**TASK DETAILS:** Please restate word for word all lines from the one containing "This screenshot has width=676, height=372." to the final line of the entries, and include no pictures.

Stored records
###

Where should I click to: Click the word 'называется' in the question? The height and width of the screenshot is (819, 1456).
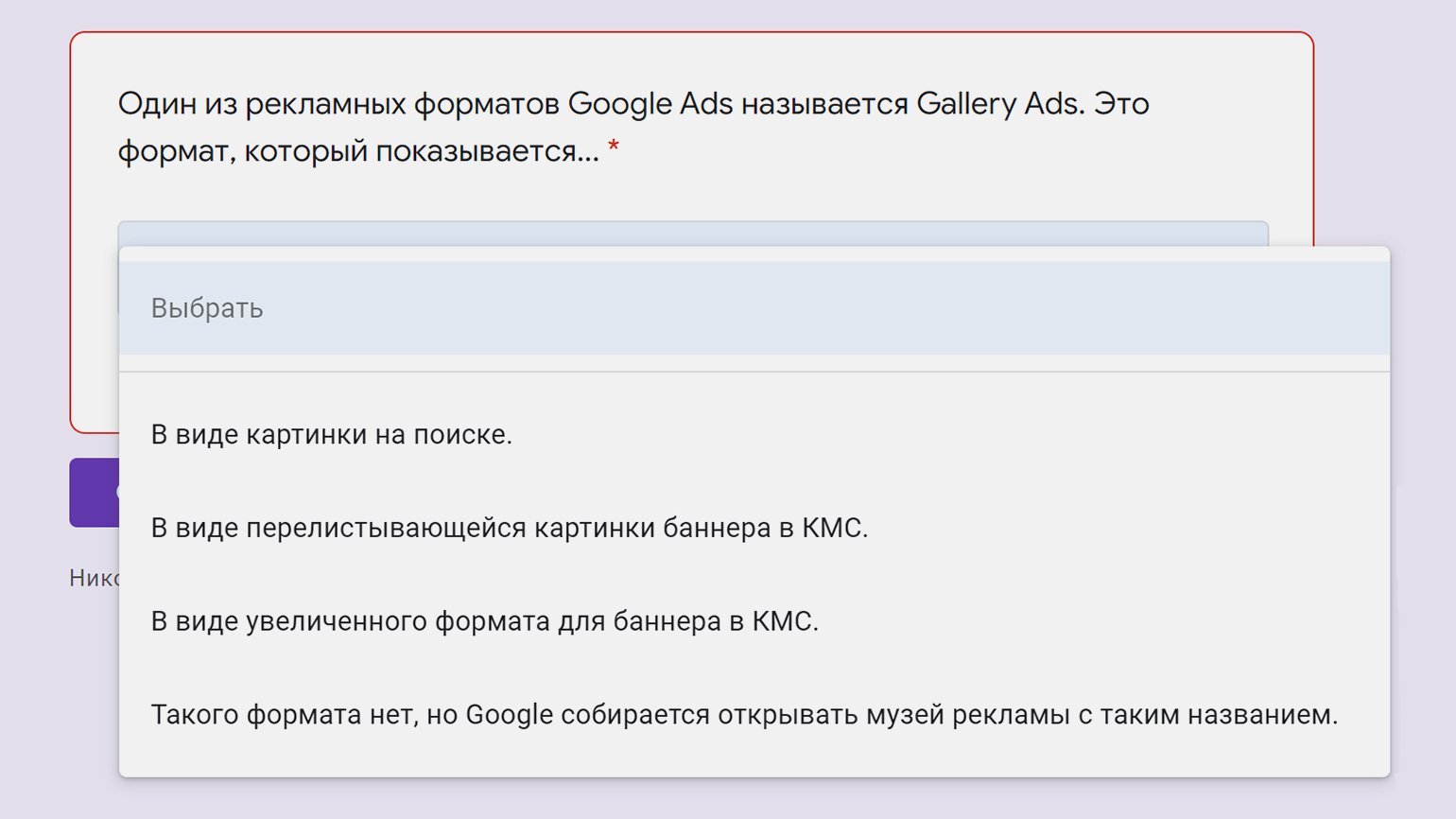pyautogui.click(x=824, y=104)
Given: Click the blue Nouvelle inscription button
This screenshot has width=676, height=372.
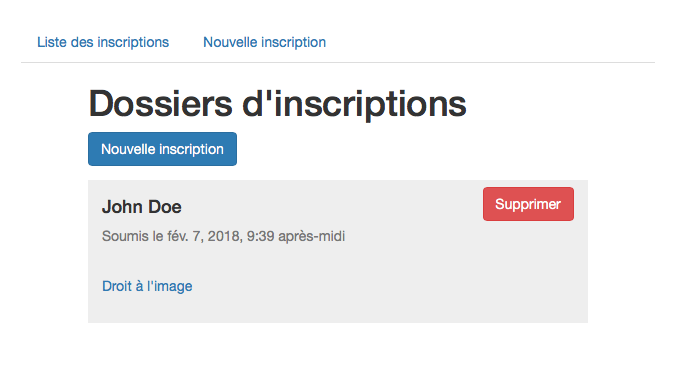Looking at the screenshot, I should [163, 149].
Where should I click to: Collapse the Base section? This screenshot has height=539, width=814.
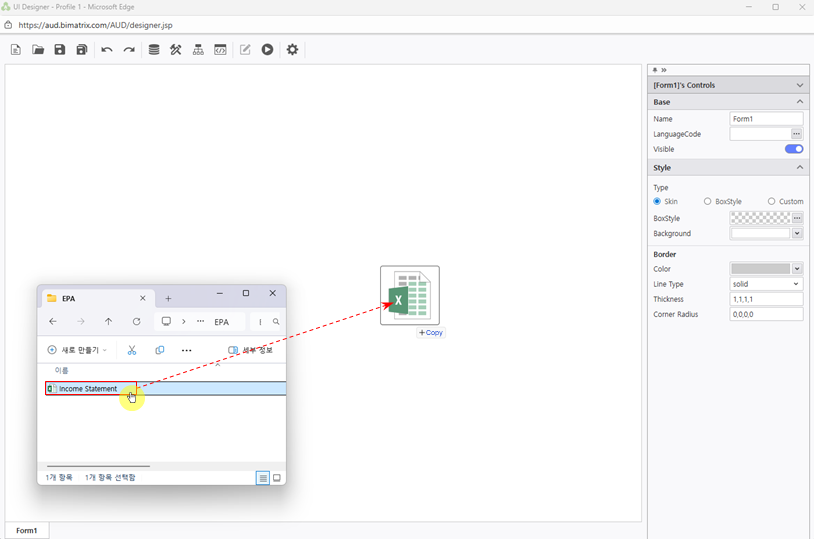(799, 102)
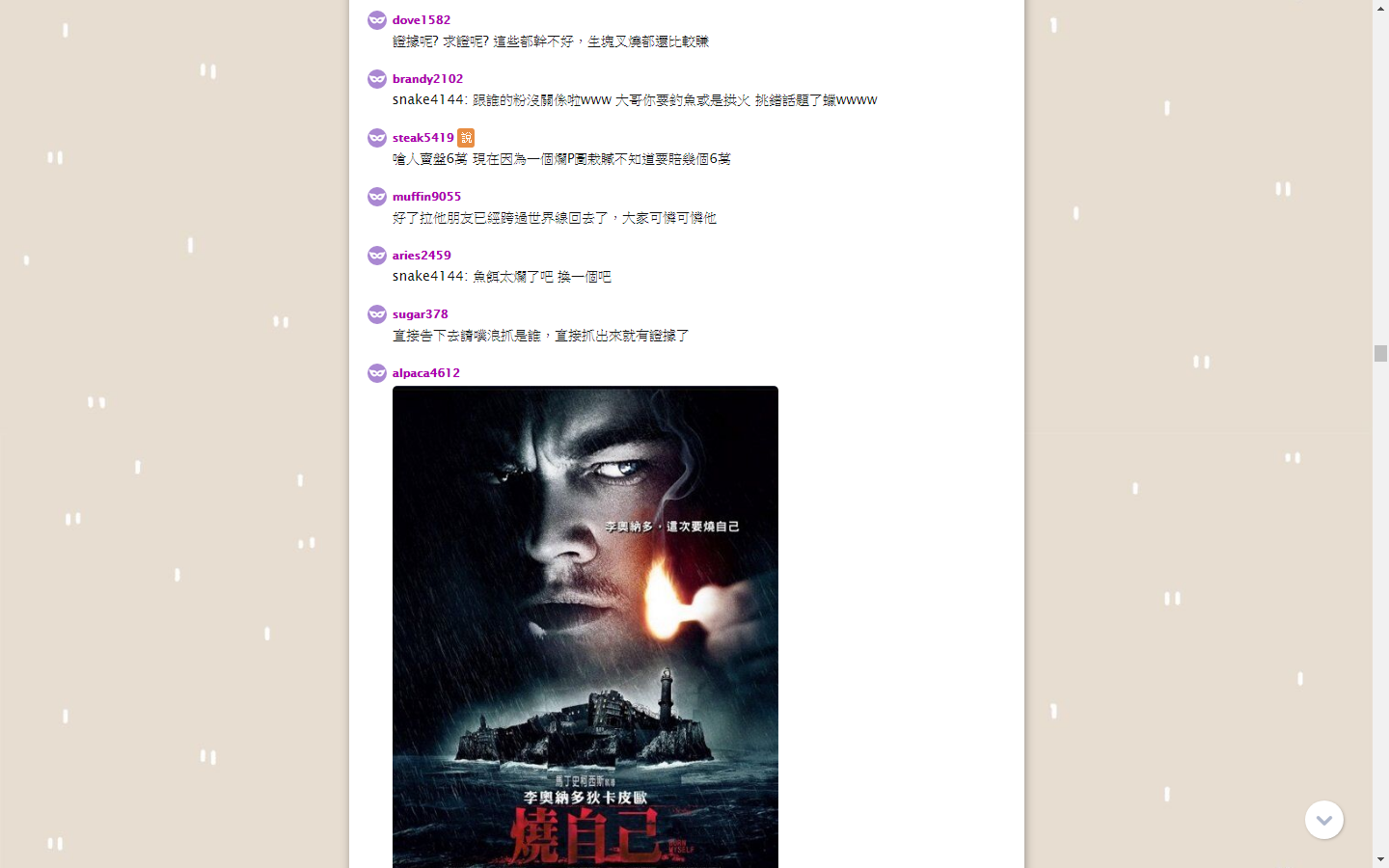1389x868 pixels.
Task: Click the mask avatar beside muffin9055
Action: click(x=377, y=197)
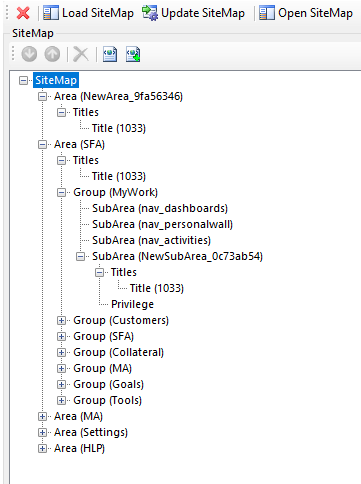Click the XML document icon with green arrow
The image size is (361, 484).
click(133, 54)
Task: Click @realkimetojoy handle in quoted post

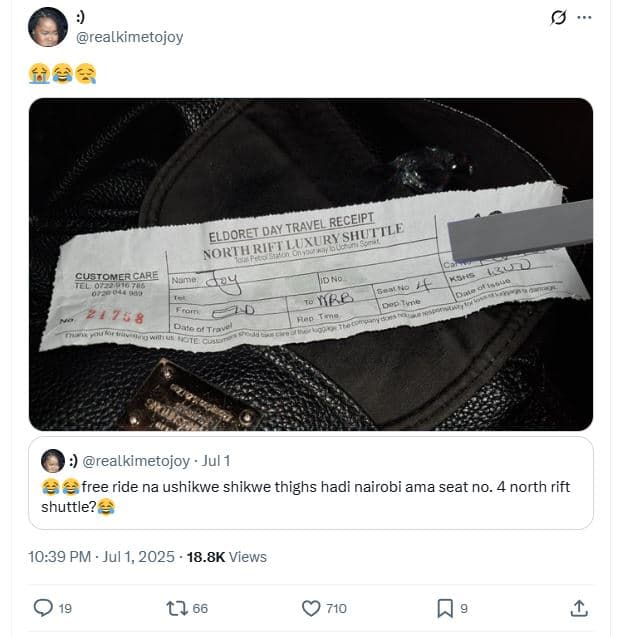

###

**WRITTEN RESPONSE:**
This screenshot has width=676, height=372.
Looking at the screenshot, I should [163, 149].
Where should I click to: Collapse the Base section? This screenshot has height=539, width=814.
(799, 102)
1389x868 pixels.
Task: Click the mask avatar beside muffin9055
Action: click(x=377, y=197)
Click the XML document icon with green arrow
The image size is (361, 484).
click(133, 54)
Task: Click @realkimetojoy handle in quoted post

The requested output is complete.